La prise de notes durant la classe virtuelle est devenue le journal de la classe. Il tient à la fois du cahier du conseil et du journal de cours. Il contient en effet les décisions prises, notamment sur le plan de travail collectif, des contenus du cours et les productions d'élèves qui ont été présentées. Les absents à la séance de classe virtuelle le reçoivent ainsi que l'équipe enseignante.

Des échanges interpersonnels forts en émotions se nouent entre certain.es. élèves et moi autour d'un texte, d'un dessin à présenter. J'associe systématiquement cet échange au temps de présentation en classe, comme je le faisais au lycée : la diffusion dans le journal participe de cette objectivation de la production, dans cet équilibre paradoxal entre dramatisation vécue dans le groupe et dédramatisation des enjeux purement égocentrés de l'expression personnelle. Mon rôle se résume à faire le lien entre la personne et le groupe et à produire en écho une œuvre littéraire, picturale, philosophique. Je reçois les textes et les dessins et dans le même temps, ils ne me sont pas destinés et je tiens à le signifier en acte clair, dans ce temps d'écrans et de grand désarroi qui nous expose tous et toutes. Le journal matérialise cette intention impossible à verbaliser autrement.
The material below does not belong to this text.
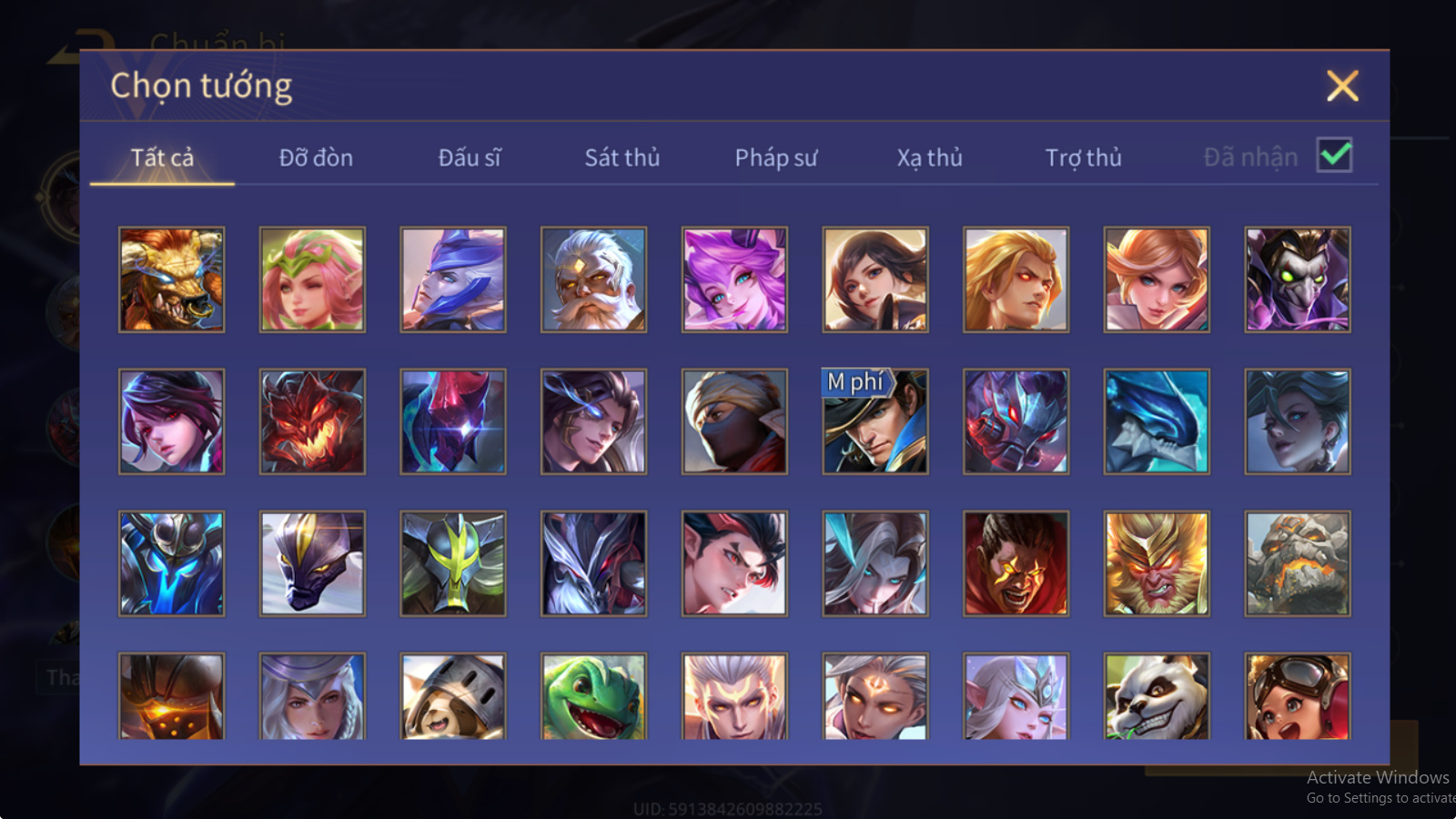1456x819 pixels.
Task: Switch to the 'Pháp sư' tab
Action: click(x=776, y=157)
J'ai espéré un moment que l'équipe enseignante s'empare de cette occasion d'échanger sur diverses façons d'associer les élèves au travail. Cela ne s'est pas exactement passé de cette façon : la parole des élèves sur leurs résultats obtenus lors des E3C a fait émerger les postures antagonistes de la salle des profs. Ensuite, les propos ministériels ont déclenché une autre vague de contagion. Le quotidien d'un prof de lycée confiné est actuellement hérissé de pics critiques au-dessus d’abîmes insondables : comment coefficienter un travail qu'on n'a pas le droit de noter ?

Alors que la réforme alimente la croyance en l'évaluation comme seul signe du travail, et confond le contrôle continu avec le contrôle permanent, les enseignants confinés ne savent plus à quelle sacro sainte note se vouer.